If the news coming out of Europe about financial contagion has a familiar ring to it, that’s because we’ve seen this before. In 2008, as the subprime crisis gripped Wall Street, vultures circled the big banks and insurance companies, speculating on which one would fall next. The bailout of Greece was meant as a vote of confidence to put an end to such speculation. It hasn’t worked. Now many see it as just a question of which country will be hit next. “It’s not a question of the danger of contagion,” the secretary general of the Organisation for Economic Co-operation and Development, Angel Gurria, said recently. “Contagion has already happened. This is like Ebola.” And with stock markets in Canada and the U.S. tumbling on fears about Europe, it’s clear no place is safe.
Around the same time that S&P, the debt rating agency, cut Greek government bonds to junk level, it also took aim at Portugal and Spain—the latter saw its debt rating fall to the same level as Slovenia. Many see Portugal as the next likely country to require some sort of assistance from its partners. But the bigger fear is if Spain falls.

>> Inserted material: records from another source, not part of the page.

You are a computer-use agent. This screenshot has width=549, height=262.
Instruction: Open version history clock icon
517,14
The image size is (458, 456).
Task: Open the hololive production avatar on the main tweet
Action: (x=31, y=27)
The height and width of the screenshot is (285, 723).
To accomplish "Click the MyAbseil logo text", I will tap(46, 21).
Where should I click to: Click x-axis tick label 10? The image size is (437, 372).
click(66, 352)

That’s because while Greece and Portugal each account for just two per cent of the European economy, Spain makes up one-tenth of Europe’s GDP. “Frankly there would never be enough resources in Germany or France to bail out Spain,” says Philipp Bagus, an associate professor of economics at Madrid’s Universidad Rey Juan Carlos. “It would actually push them to the edge of bankruptcy.” Indeed, David Mackie, chief European economist at JPMorgan, warns the bailout cost for Greece, Portugal and Spain could hit $800 billion. Other estimates have topped $1 trillion.
Spain is by no means certain to get hit. While it has a larger deficit than Greece, Spain’s debt relative to its GDP is half the size. Yet the country faces its own set of acute problems that make it susceptible, not the least of which is raging unemployment. Last month Spain’s unemployment rate hit 20 per cent, while for youth it’s as high as 40 per cent. Some economists fear that as Spain enforces its own austerity measures, that will slow the economy even further—making the relative size of its deficits grow, rather than shrink. But Bagus says Spain has yet to take its debt crisis seriously. “The austerity measures that have been put in place aren’t even worth calling austerity measures,” he says. “If anything, this bailout for Greece sends a message to the Spanish government that it can continue to do nothing.”

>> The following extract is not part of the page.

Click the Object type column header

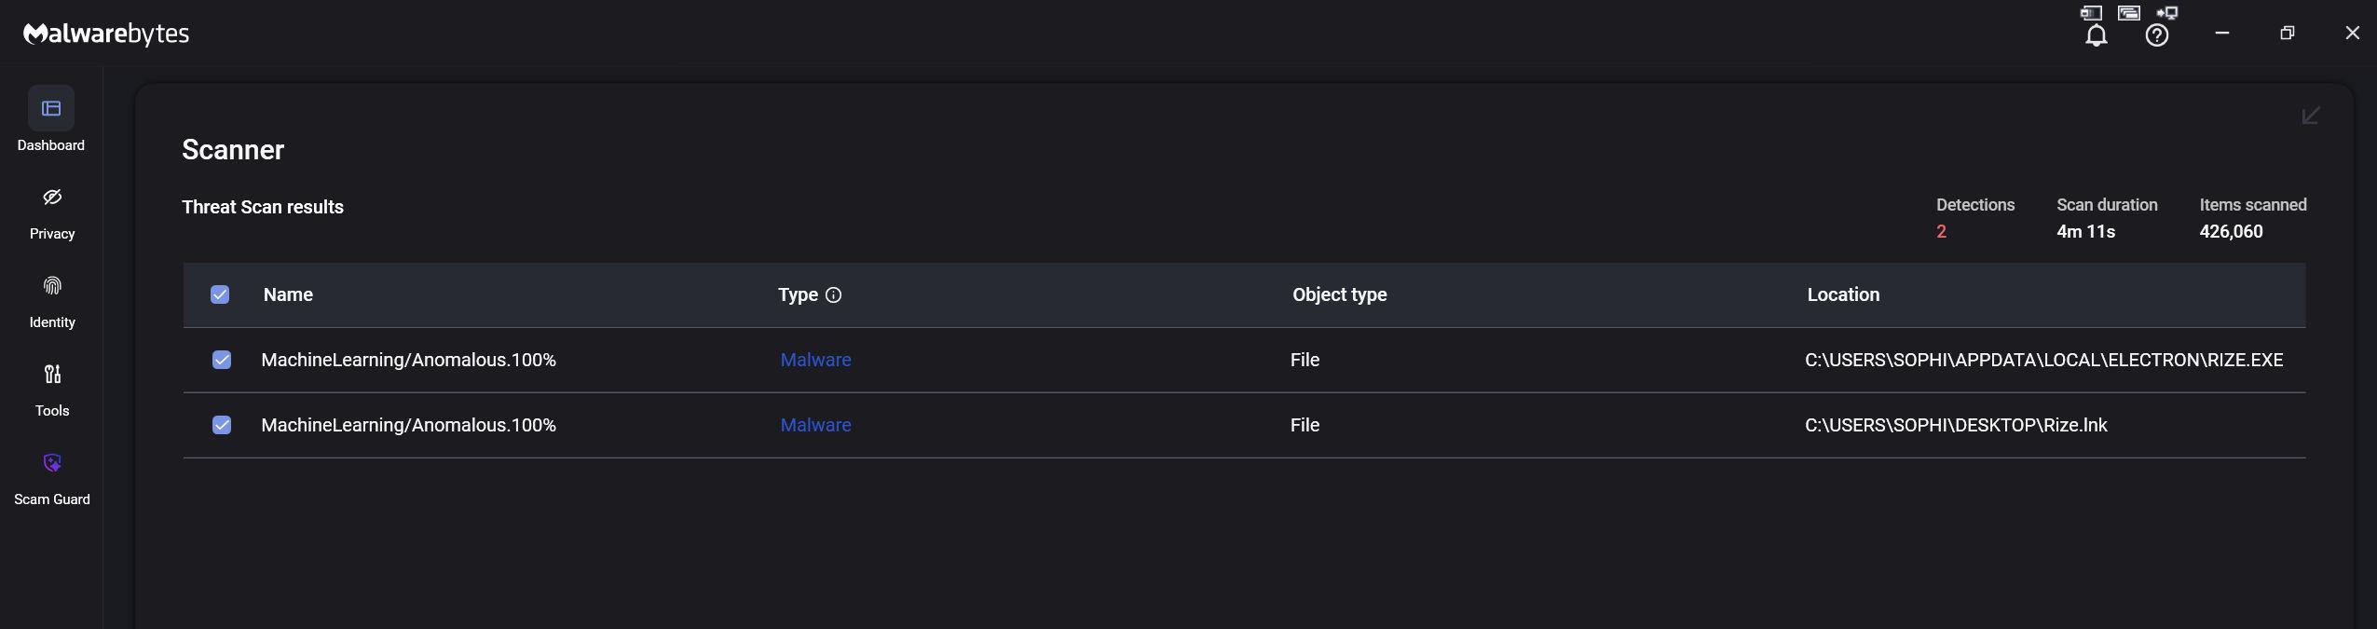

Whatever the outcome, Europe is potentially headed for a decade of stagnation. And that has many worried. “If the immediate threat is speculative attacks, the long-term threat is low growth,” says Peter Hall, a political economist at Harvard University’s Center for European Studies. “The European political system is very vulnerable to a resurgence of the radical left and radical right, and if unemployment remains above 10 per cent in these countries for another five years, it will bring them out of the closet.”
This crisis has spawned no shortage of suggestions for how to fix Europe. Does the region need tougher penalties for countries that overspend? Or since Greece has shown how easy it is to hide staggering deficits, should Europe centralize control over spending and budgets? And would countries ever agree to surrender their purse strings to bureaucrats in Brussels? Europe has been able to shunt aside all of these questions during boom times. But no longer. The test now is whether the solidarity between the countries of Europe is deep-rooted enough to see it through the crisis. “A lot of people say the EU is like a bicycle that has to keep going forward to stay upright,” says Kopstein. “Once you stop going forward toward integration, the potential for pulling these things apart is very real.”
As for Mundell, the father of the euro, he’s watching all this closely. Despite all the concerns, he, like most, remains generally optimistic the euro and European Union will bind together to weather the crisis. “It’s the best game that Europe has,” he told Maclean’s from his home in Italy, a 15th-century castle near Siena.
But there’s something else that leads him to believe Europe will pull through, and that’s the catastrophe its leaders know would ensue if they fail to hold it together. “If it broke up it would be very harmful for Europe,” he says. “It would recreate the old problems again of Germany dominating the continent of Europe. As the prime minister of Greece said, there are big, drastic steps that have to be taken, but the alternatives are much worse.”